Work item |
Every line holding "logo" should be copied from the records below.

Excerpted records |

========

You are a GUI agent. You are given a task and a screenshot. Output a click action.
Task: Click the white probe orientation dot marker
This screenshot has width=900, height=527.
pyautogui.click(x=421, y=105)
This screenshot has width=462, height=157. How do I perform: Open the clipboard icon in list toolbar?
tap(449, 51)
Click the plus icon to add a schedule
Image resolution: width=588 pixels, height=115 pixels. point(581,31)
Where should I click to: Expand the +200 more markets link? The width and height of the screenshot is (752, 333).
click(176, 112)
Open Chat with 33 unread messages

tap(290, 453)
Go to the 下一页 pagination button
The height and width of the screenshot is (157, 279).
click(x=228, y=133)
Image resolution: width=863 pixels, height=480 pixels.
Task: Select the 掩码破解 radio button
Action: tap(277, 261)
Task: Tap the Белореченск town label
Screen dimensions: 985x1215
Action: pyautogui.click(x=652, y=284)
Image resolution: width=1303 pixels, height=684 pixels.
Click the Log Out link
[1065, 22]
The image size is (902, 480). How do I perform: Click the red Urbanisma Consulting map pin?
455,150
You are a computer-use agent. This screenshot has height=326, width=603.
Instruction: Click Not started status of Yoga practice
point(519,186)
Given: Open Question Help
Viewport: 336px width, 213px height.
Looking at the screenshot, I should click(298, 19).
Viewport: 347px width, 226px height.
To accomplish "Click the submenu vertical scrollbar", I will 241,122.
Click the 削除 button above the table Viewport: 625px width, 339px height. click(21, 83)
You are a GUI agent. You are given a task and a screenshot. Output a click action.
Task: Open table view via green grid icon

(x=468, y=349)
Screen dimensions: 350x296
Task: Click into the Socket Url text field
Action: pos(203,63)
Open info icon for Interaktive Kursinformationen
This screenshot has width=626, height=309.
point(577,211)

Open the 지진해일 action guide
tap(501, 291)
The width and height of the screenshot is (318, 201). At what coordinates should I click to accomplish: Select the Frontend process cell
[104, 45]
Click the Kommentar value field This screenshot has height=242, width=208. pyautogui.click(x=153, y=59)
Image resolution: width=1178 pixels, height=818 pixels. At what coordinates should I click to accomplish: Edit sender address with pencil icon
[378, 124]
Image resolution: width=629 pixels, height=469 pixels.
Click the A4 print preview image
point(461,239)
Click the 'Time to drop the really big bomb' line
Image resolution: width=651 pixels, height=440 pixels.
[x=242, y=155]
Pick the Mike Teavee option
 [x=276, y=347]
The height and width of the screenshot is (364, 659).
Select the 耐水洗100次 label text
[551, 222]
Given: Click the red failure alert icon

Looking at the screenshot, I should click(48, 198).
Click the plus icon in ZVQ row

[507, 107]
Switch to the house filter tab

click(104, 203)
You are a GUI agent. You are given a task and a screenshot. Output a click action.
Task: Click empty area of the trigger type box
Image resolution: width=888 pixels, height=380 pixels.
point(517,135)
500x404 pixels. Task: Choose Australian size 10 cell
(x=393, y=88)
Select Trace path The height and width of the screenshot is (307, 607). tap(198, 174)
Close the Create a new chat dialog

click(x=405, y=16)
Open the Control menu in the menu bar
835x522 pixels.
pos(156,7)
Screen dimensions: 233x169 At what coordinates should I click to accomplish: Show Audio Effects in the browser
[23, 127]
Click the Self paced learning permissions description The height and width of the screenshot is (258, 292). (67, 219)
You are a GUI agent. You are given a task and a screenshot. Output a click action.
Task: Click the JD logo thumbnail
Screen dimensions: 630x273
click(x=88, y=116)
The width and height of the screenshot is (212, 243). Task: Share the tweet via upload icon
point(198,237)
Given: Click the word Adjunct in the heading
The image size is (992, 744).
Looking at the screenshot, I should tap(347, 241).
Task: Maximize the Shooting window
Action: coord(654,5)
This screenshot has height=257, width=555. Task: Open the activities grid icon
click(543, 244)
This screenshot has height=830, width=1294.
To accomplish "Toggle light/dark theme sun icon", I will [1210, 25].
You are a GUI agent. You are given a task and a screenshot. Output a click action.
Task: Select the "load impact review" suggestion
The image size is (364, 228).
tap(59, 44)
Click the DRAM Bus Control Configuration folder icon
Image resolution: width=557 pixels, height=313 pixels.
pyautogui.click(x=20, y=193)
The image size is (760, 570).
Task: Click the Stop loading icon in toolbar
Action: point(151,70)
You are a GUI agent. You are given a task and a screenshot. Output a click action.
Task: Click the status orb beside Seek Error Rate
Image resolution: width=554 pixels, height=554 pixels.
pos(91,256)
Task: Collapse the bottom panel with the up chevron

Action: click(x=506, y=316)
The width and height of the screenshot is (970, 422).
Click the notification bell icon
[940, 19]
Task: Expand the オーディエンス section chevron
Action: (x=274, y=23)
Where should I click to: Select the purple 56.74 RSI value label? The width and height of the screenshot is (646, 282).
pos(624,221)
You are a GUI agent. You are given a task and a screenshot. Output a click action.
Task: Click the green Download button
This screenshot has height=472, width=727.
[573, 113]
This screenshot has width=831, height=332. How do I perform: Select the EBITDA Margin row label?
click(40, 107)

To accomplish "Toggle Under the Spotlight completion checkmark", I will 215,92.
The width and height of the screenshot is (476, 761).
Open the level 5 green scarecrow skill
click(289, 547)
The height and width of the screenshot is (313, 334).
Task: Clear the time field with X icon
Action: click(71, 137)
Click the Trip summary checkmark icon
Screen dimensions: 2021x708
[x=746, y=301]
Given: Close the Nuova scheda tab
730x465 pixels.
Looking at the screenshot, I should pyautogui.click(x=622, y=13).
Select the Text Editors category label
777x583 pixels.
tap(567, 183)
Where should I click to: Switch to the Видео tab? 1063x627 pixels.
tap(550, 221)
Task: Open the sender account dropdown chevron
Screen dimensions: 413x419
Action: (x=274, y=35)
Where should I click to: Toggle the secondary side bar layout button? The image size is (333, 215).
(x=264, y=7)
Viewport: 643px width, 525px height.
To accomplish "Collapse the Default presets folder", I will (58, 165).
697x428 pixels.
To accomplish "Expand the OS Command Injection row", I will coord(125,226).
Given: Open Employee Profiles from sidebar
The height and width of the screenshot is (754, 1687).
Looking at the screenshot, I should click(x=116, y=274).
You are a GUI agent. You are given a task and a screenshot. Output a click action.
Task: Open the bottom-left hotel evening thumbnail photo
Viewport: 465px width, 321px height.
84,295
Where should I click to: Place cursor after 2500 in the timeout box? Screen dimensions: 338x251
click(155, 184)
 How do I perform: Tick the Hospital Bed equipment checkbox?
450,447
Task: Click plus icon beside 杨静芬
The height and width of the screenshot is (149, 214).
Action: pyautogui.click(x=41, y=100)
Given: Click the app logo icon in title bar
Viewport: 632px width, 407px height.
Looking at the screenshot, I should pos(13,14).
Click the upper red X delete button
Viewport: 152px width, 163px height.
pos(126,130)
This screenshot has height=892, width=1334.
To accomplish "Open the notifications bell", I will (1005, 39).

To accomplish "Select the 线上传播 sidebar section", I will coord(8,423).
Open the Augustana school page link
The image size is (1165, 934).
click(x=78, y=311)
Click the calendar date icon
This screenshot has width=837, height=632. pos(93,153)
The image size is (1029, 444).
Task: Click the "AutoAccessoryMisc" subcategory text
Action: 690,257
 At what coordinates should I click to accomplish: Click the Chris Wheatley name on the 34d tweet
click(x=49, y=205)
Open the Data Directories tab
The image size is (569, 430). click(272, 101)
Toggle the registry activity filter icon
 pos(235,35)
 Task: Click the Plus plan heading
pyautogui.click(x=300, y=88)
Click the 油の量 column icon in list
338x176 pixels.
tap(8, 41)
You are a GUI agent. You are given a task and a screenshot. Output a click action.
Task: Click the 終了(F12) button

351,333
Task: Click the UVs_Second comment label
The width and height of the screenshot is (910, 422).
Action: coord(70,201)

========

Task output |
Task: Click the JD logo thumbnail
Given: Click the app logo icon in title bar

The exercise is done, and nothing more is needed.